- Data for the task -
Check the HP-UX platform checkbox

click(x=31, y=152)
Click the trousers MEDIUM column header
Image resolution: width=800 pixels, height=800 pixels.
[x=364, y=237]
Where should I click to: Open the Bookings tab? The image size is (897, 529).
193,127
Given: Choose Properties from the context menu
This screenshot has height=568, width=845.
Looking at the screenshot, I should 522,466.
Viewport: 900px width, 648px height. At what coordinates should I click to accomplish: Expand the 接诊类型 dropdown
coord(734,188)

- Task statement -
Rewrite all of these items with "context menu" swapped for "right-click menu", leaving everything else unchanged.

- Response -
Check the HP-UX platform checkbox

click(x=31, y=152)
Click the trousers MEDIUM column header
Image resolution: width=800 pixels, height=800 pixels.
[x=364, y=237]
Where should I click to: Open the Bookings tab? The image size is (897, 529).
193,127
Given: Choose Properties from the right-click menu
This screenshot has height=568, width=845.
Looking at the screenshot, I should 522,466.
Viewport: 900px width, 648px height. At what coordinates should I click to accomplish: Expand the 接诊类型 dropdown
coord(734,188)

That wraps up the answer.